Episode Date: January 15, 2026
Hosts: Mary Katharine Ham (A), Carol Markowitz (C)
Main Themes: Iran Uprising, Transgender Sports and Legal Arguments, Anti-Semitism, California Wealth Tax, Trump’s Policy Proposals, U.S. Nutrition Guidelines
In this episode, Mary Katharine Ham and Carol Markowitz offer their signature blend of analysis and wit as they dissect several pressing topics: ongoing protests and violent crackdowns in Iran, anti-Semitism in the U.S., Supreme Court arguments over transgender participation in women’s sports, the exodus of wealth from California over a proposed tax, a critique of Trump’s new credit card interest cap proposal, and the recent reversal of federal nutrition guidelines. The discussion is fast-paced, direct, and interspersed with memorable quotes and moments of comic relief.
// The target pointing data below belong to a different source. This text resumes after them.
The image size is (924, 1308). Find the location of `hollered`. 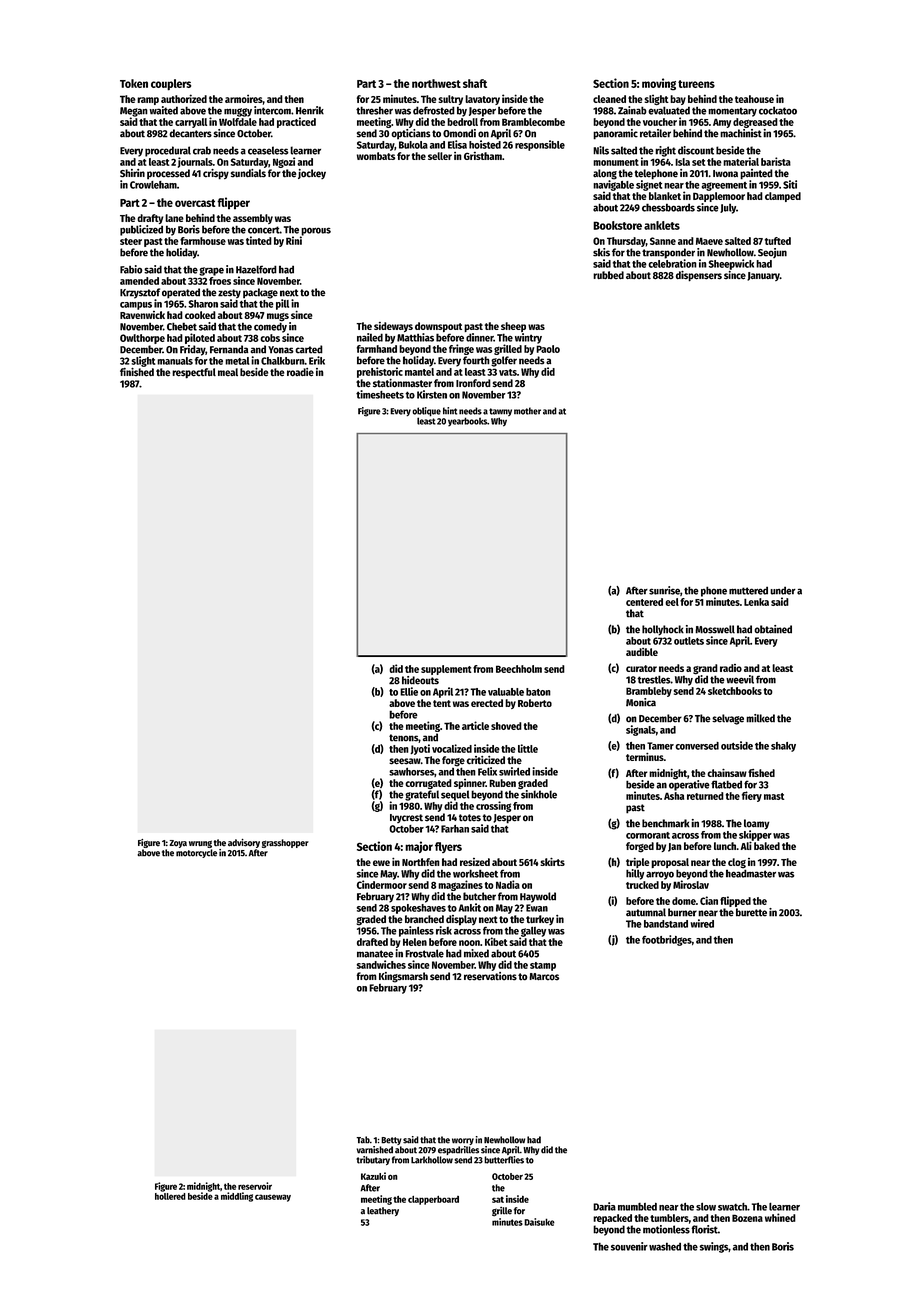

hollered is located at coordinates (170, 1196).
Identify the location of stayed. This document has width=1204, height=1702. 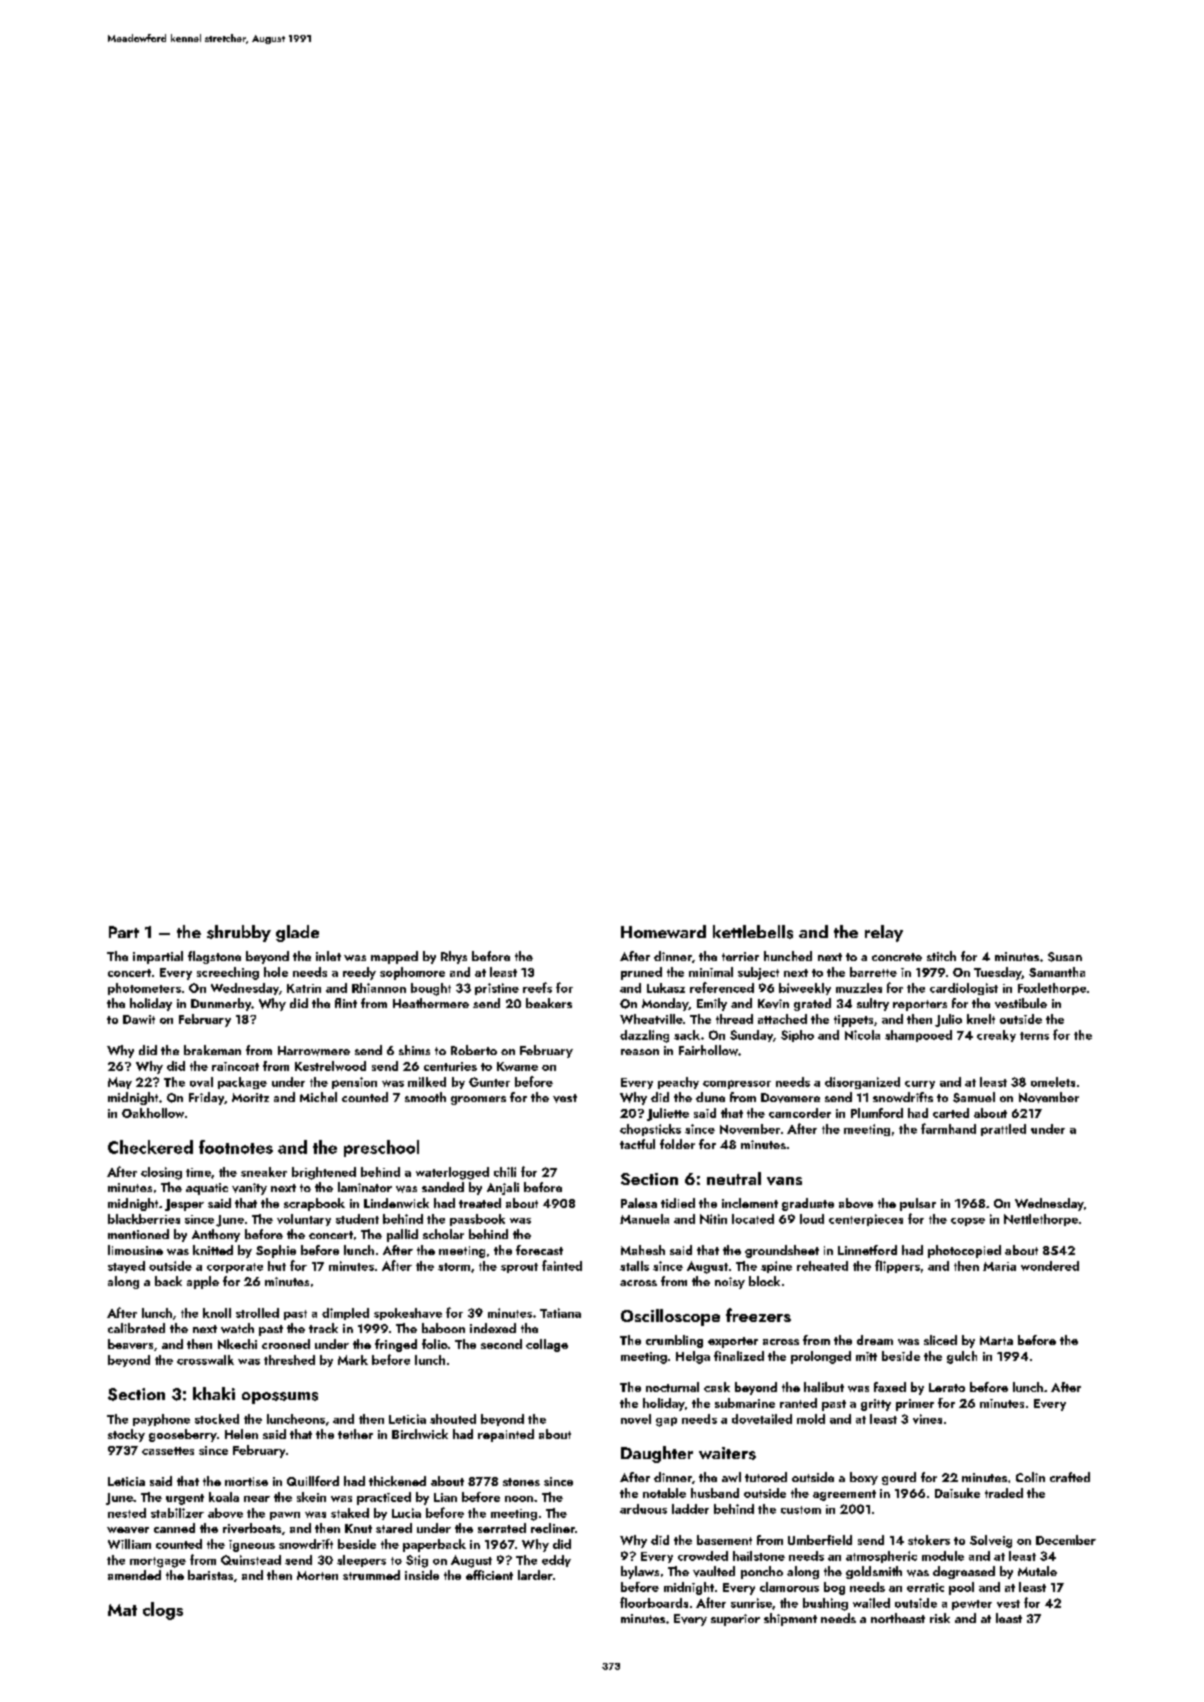
(126, 1267).
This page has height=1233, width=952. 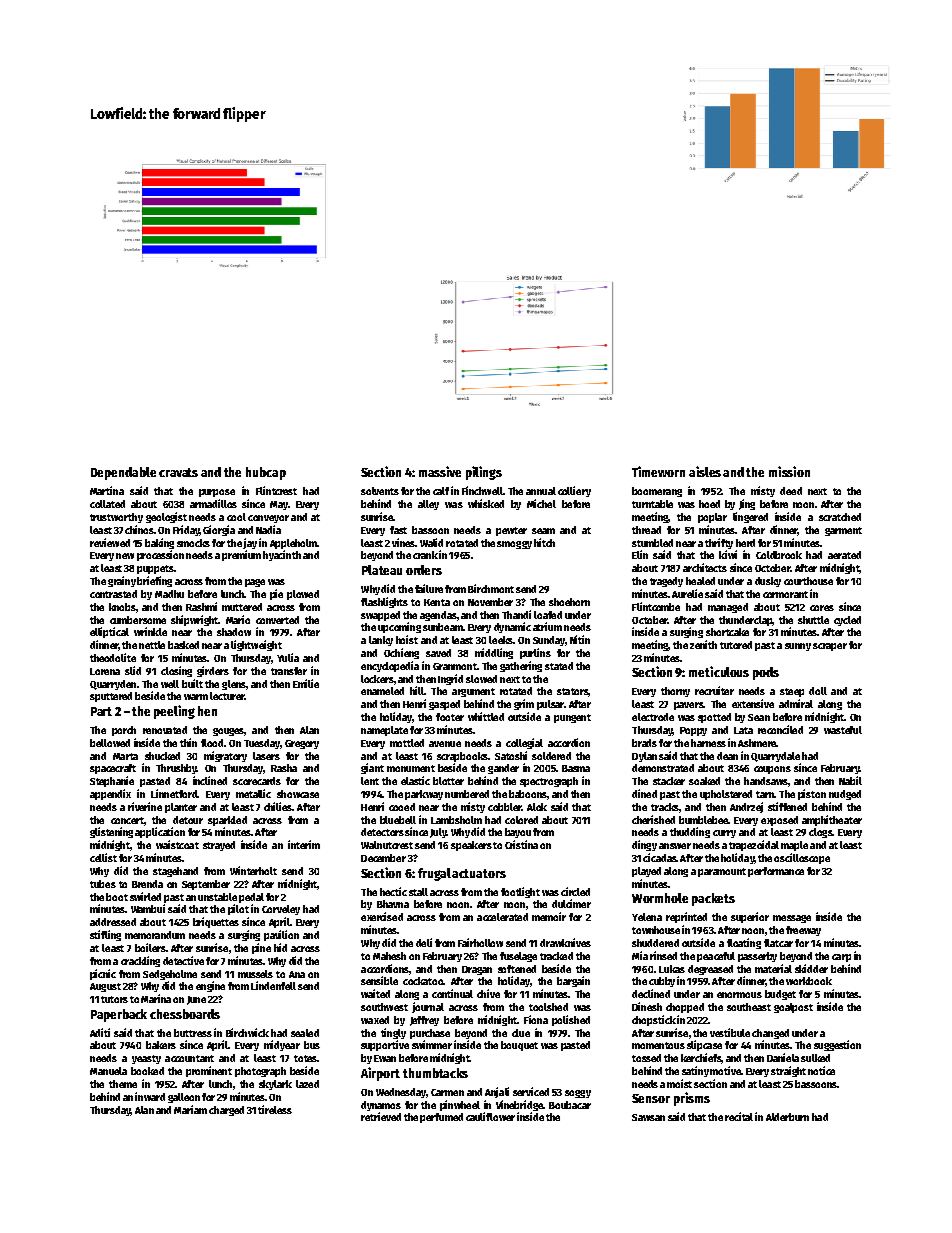 What do you see at coordinates (111, 832) in the page?
I see `glistening` at bounding box center [111, 832].
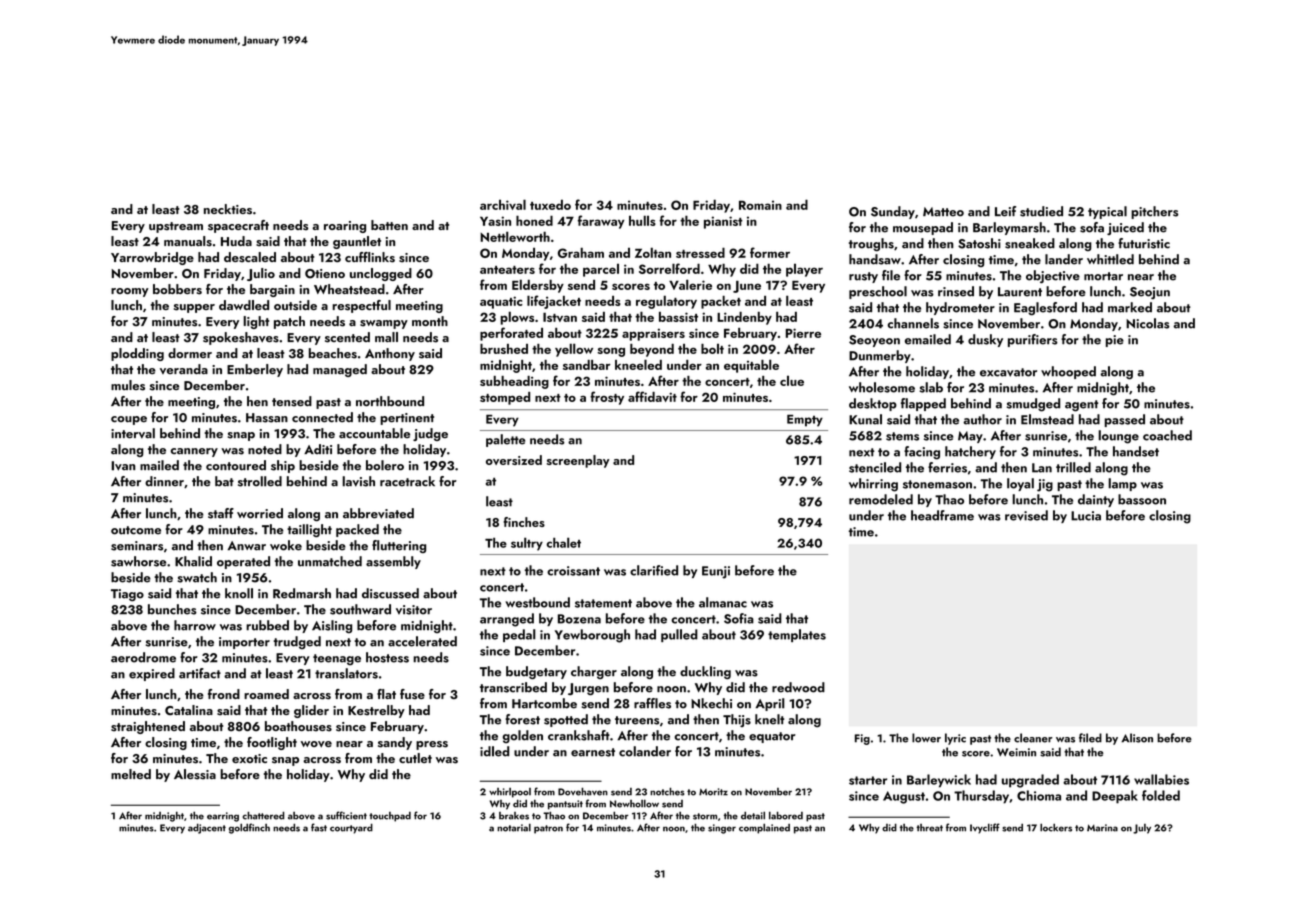 The height and width of the page is (924, 1308). I want to click on passed, so click(1124, 420).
The hosts maintain a direct, skeptical, and at times irreverent tone throughout the episode. They combine straightforward policy analysis with personal stories, humor, and sharp criticism of political actors across the spectrum. Their commentary is lively and opinionated, aimed at readers who value an unvarnished take on current events.
Listeners or readers seeking a fast, punchy recap with strong opinions, humor, and analysis from a center-right perspective will find this summary representative of the episode’s content and spirit.